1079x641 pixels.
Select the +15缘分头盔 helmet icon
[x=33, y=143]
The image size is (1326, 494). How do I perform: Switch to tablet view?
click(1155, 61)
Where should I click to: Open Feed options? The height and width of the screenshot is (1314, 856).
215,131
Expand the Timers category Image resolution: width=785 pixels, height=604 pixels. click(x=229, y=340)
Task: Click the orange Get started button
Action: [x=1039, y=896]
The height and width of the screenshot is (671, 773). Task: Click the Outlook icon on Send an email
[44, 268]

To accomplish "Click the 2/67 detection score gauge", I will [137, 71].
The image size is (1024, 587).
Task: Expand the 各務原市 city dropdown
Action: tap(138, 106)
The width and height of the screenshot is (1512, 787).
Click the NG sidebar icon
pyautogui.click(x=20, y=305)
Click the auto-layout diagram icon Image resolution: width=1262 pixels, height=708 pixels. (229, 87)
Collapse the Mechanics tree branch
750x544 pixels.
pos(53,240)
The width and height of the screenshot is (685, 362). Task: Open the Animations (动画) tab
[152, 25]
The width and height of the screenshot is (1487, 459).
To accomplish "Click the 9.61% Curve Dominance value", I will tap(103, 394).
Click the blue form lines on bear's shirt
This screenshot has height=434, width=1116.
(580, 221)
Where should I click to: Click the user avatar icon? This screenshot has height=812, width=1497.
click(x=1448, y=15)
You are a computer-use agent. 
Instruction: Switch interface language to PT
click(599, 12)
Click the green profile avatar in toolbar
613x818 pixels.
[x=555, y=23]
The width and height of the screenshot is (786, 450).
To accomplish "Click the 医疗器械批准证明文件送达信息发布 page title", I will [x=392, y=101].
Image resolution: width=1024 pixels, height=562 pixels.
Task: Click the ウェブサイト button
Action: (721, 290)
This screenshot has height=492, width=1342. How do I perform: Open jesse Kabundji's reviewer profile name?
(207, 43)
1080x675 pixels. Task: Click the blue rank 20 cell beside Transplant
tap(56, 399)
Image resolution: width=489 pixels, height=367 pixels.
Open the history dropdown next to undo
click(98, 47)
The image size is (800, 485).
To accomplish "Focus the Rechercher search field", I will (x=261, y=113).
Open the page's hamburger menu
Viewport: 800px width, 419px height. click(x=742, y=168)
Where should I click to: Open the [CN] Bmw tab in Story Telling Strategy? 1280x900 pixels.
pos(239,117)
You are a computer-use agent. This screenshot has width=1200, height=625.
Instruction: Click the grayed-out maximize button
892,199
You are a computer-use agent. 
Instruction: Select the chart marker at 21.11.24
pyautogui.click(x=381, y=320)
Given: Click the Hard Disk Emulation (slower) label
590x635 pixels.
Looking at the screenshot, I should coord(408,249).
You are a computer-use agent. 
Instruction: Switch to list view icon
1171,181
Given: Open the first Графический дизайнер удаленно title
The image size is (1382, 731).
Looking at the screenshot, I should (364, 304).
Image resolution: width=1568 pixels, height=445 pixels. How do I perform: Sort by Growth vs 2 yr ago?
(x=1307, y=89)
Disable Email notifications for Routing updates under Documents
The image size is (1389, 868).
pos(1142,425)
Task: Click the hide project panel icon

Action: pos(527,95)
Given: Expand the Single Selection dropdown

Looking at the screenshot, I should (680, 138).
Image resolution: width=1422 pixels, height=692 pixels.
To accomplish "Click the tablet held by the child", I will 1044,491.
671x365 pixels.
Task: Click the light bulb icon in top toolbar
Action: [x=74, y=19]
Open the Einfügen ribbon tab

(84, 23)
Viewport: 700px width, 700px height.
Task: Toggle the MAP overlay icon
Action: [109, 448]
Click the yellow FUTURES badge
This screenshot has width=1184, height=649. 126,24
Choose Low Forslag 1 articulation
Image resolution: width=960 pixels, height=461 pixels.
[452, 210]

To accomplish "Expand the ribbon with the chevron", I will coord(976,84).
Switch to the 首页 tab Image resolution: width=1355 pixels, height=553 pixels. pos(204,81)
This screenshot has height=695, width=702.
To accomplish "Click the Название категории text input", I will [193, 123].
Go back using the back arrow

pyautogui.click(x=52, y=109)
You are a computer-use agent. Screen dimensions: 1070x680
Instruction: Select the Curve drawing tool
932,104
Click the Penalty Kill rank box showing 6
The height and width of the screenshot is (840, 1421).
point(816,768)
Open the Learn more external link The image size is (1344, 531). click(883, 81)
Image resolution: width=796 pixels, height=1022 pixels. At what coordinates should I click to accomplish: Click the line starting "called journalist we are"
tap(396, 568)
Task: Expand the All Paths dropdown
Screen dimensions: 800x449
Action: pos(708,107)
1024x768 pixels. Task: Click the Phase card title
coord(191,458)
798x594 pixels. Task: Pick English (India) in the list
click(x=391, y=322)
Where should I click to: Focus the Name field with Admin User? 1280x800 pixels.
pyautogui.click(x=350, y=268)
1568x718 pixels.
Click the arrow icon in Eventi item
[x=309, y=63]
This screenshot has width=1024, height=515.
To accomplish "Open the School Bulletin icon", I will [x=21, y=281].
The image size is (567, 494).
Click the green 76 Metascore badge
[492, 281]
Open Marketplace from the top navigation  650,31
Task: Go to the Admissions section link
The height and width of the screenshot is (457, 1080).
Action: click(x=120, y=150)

================

__Problem requirements__
Copy out each line in the listing that has the word "link".

__Finished task__
Open the Learn more external link The image size is (1344, 531). click(883, 81)
Task: Go to the Admissions section link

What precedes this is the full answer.